Driving through an internal displaced camp in Bossaso, Puntland, I never knew that I would meet two of the most resilient girls in my child protection career. When we arrived in the Save the Children supported school, the headmaster introduced us to a class of 5th graders aged between 9 and 11 years old. We started by asking them a few questions and, as common in most Somali schools, almost all the boys raised their hands, eager to respond. Only two girls seemed to raise their hands, with a handful sitting at the back of the classroom unwilling to speak up. I was quickly drawn to the girls whose hands were raised, and they answered all the questions in detail which was beyond what was expected of their age. 

The stories told by Shamso* and Ikran,* aged 12 and 13, are heartbreaking but unfortunately too often heard. The two were the only girls left in school, which started up in 2010 when Save the Children initiated the project in their camp. The girls informed me that most of their peers had been married to older men since their families felt it would secure the riches their impoverished families could not provide. They gave names of 10 girls in their class who had at least one child and could not attend school anymore. Some of their friends narrated how their husbands had abandoned the girls. When I met these girls, I wondered how life could be different for them if it were not for the continuous support and interventions of our dedicated child protection teams working with their parents to encourage them to keep the girls in school.

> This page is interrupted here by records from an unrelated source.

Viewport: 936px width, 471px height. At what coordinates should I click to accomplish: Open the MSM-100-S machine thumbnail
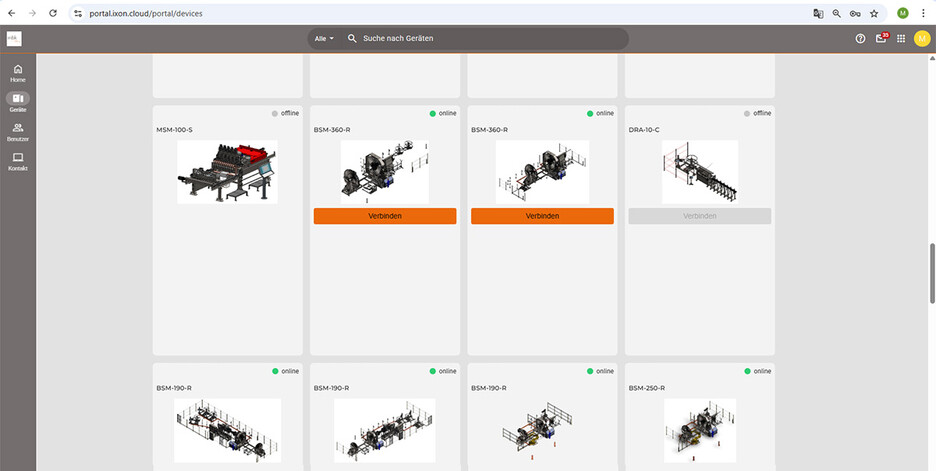(x=227, y=172)
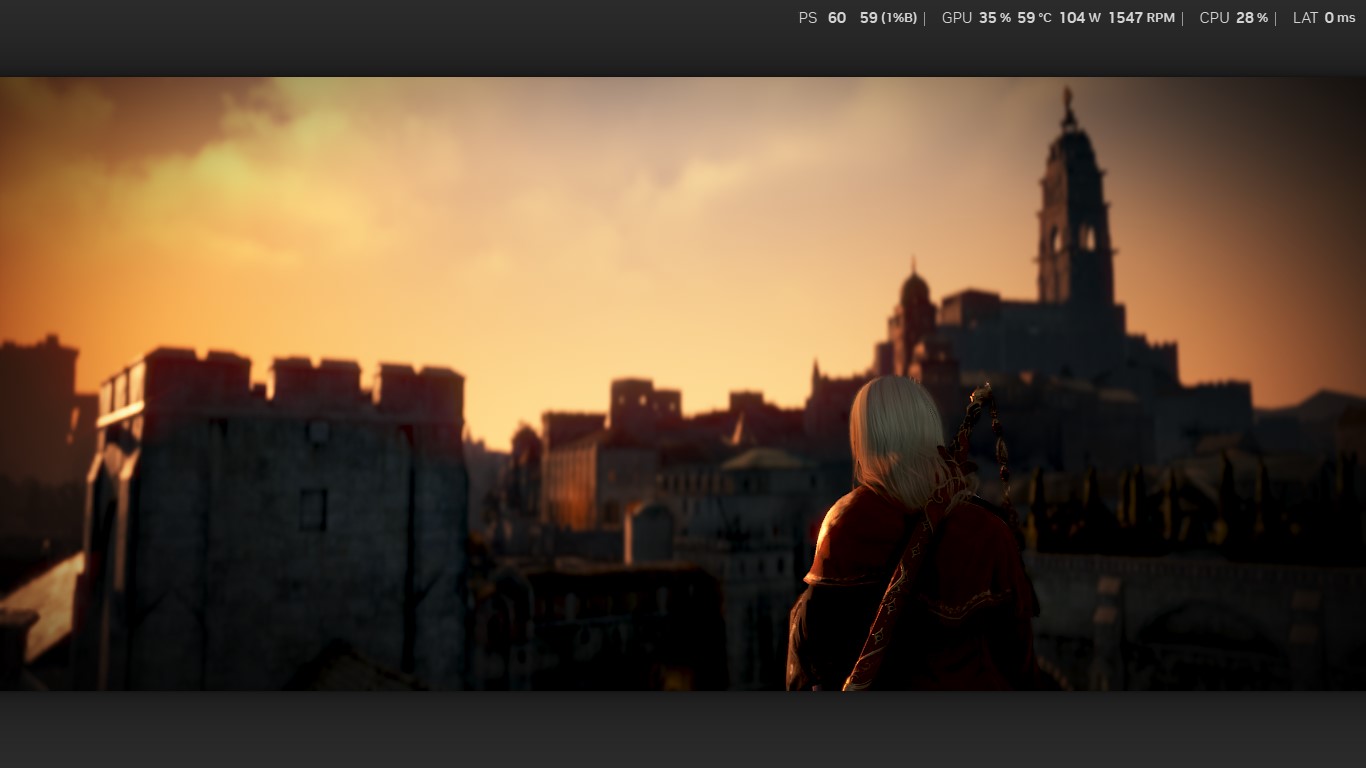
Task: Click the CPU label in overlay
Action: (x=1214, y=18)
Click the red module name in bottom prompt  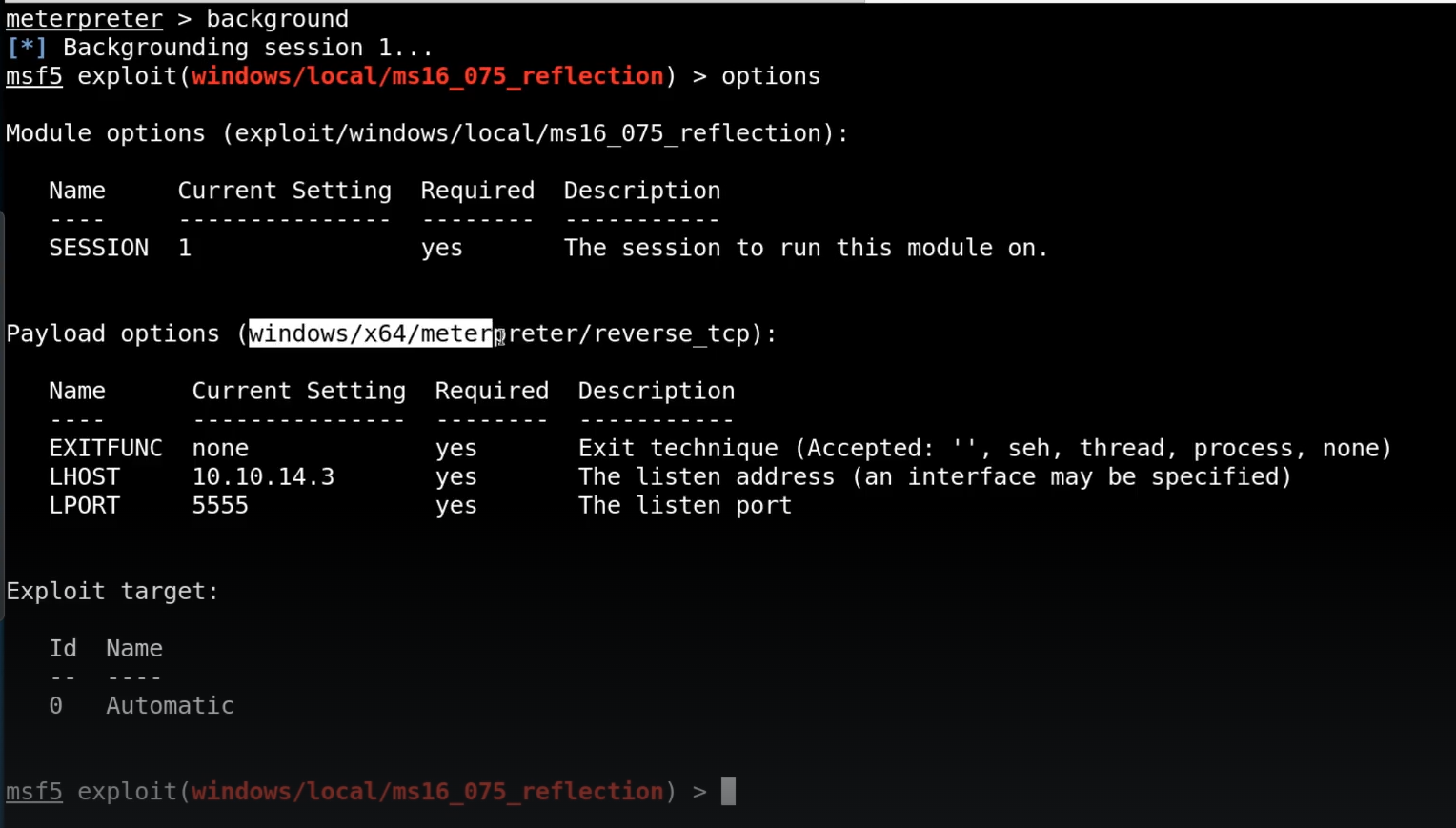point(427,791)
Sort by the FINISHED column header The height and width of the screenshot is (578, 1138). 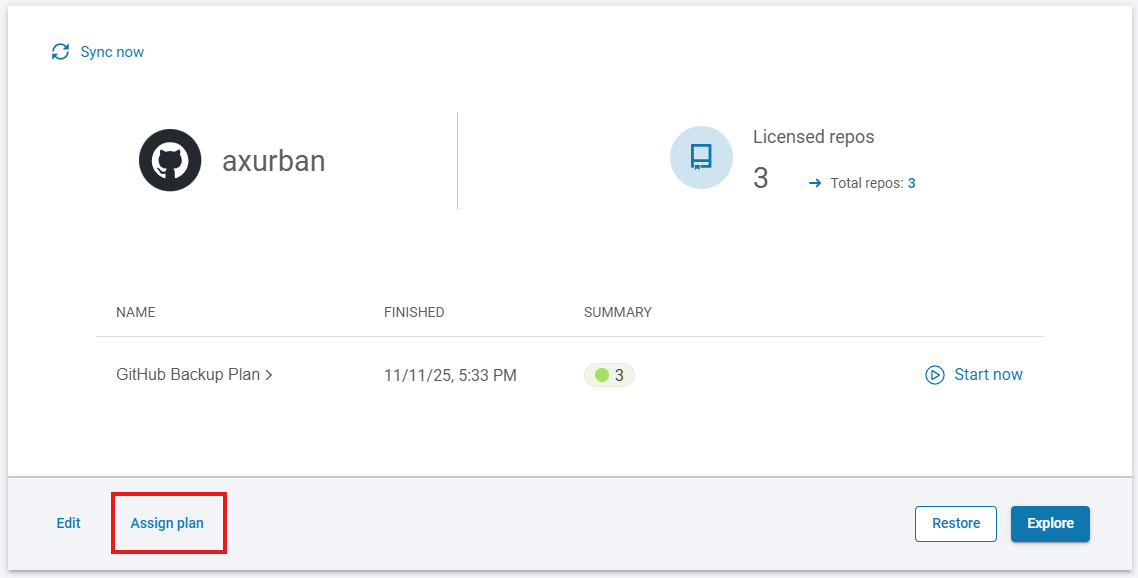click(414, 312)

Marriage is, arguably, one of the most important life transitions for a woman, yet 150 million girls are married every year in the world before they turn 18 years. This usually happens against their will, forcing them to drop out of school and risking early childbirth as a result. Those who marry early are more likely to experience domestic violence, forced sexual relations, reduced levels of sexual and reproductive health and lower levels of education. Children born to teenage mothers are more likely to be premature, have a low birth weight and are 50% more likely to die in the first year as compared to children born to women in their twenties. Postpartum haemorrhage, a life-threatening condition, is of particular concern where health services are weak or women cannot easily access them.

In Somalia, 45% of girls are married before they turn 18 due to pressures of conservative cultural attitudes regarding gender roles and family structure. The humanitarian contexts in Somalia further exacerbate the situation making girls more vulnerable to the practice. In emergencies where there is a heightened level of poverty and vulnerability, and where families have lost everything, tough household decisions have to be made including even marrying off a young adolescent girl. Where there is mass displacement then additional factors come into play, such as parents’ concern of sexual violence in the camp and viewing marriage as a ‘protective’ measure, that a married ‘woman’ is less likely to be subjected to sexual violence than an unmarried ‘girl’.  Legal protections and enforcement against early marriage are also weak due to the pluralistic nature of the legal system where, formal statutory law, Islamic Shari’ah law and customary law (xeer) co-exist with unclear demarcation of their application.

The transformation of these deep-rooted practices and the underlying mindset is the biggest challenge that calls for a multi-faceted and harmonized strategy. We need to continue investing in education and eliminate barriers that limit access to education for girls. Governments and communities must also continue to tackle poverty. Early marriage occurs most frequently in the poorest households because the bride-price is an attractive source of income. A clear legal commitment to establish the minimum age of marriage to 18 years old for both girls and boys has to be established. We cannot understate the importance of engaging communities to eradicate this practice. Religious and traditional leaders, men and children themselves including boys all have a critical role to play in overcoming the deep-rooted drivers of injustice and inequality that make the lives of girls like Shamso and Ikran living in fragile states so vulnerable to violence.

As we launch the Every Last Child campaign globally, Save the Children Somalia/Somaliland Programme will focus on bringing to light the challenges girls face in Somalia alongside partners and communities. We are promoting children’s rights by breaking down taboos and giving girls the opportunity to voice their opinions and address issues affecting their lives. We will continue to campaign and engage with relevant government ministries on legal and policy reforms, as well as strengthening both formal and informal child protection systems to enable them prevent and respond to harmful practices. The country programme pledges to engage the community and empower them to make the right choices – which will ensure excluded children are given the best chance to reach their full potential.  

When I speak to the girls involved with our work in Somalia/Somaliland, I am amazed at the way they are able to rise to the challenge. I feel a palpable change. With adequate support, they can achieve anything they set their minds to. They are the world’s future leaders and decision-makers. Despite seeing Shamso and Ikran’s tenacity and hope to remain in school and complete their education before they decide to get married, our departure from the IDP camp left me wondering with a deep sense of anxiety for how long will they be able to stay in school amidst family, social, economic and peer pressures to get married.